> [The problem]: Copy out the entries between the line holding "The width and height of the screenshot is (980, 686)." and the line holding "I will 618,146.", inclusive, keeping the requests. Raise every coordinate in the answers by 123.
-- start Data supplied --
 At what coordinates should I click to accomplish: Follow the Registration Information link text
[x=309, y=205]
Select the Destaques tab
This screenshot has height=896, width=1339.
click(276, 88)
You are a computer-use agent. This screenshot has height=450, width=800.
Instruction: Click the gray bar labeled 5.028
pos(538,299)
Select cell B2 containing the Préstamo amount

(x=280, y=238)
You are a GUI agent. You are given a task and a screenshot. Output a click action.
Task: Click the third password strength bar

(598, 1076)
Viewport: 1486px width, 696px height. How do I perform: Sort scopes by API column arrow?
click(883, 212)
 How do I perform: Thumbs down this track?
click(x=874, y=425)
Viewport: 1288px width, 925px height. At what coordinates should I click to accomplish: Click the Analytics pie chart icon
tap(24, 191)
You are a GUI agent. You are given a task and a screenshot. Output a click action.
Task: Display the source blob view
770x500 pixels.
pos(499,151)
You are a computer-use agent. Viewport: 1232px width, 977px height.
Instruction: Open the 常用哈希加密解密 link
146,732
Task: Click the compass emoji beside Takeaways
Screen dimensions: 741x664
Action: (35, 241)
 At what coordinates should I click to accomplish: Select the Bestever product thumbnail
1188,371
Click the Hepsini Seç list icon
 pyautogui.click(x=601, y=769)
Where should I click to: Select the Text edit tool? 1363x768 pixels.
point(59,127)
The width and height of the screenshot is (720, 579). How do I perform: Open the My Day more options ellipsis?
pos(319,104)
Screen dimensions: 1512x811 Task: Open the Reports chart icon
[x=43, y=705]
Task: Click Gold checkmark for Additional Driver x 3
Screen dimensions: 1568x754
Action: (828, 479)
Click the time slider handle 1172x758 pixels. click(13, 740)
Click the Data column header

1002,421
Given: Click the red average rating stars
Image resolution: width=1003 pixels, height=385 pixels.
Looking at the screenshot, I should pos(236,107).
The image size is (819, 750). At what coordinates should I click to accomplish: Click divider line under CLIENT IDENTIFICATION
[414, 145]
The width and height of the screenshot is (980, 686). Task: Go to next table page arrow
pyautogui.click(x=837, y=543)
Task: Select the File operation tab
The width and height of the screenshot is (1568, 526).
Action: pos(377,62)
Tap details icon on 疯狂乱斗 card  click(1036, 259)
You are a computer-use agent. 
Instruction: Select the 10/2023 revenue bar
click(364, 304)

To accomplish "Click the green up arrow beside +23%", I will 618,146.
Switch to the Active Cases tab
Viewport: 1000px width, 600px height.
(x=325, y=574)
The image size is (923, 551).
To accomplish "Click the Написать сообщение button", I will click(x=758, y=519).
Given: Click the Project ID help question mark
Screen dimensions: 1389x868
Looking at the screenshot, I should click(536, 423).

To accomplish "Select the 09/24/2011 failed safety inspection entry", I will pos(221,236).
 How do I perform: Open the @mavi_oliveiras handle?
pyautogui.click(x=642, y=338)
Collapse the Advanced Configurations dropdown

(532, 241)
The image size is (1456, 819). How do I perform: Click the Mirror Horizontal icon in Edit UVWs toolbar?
-- end Data supplied --
> [Task result]:
The width and height of the screenshot is (980, 686). Task: Go to next table page arrow
pyautogui.click(x=960, y=666)
Task: Select the File operation tab
The width and height of the screenshot is (1568, 526).
Action: pos(500,185)
Tap details icon on 疯狂乱斗 card  click(1159, 382)
You are a computer-use agent. 
Instruction: Select the 10/2023 revenue bar
click(487, 427)

To accomplish "Click the green up arrow beside +23%", I will 741,269.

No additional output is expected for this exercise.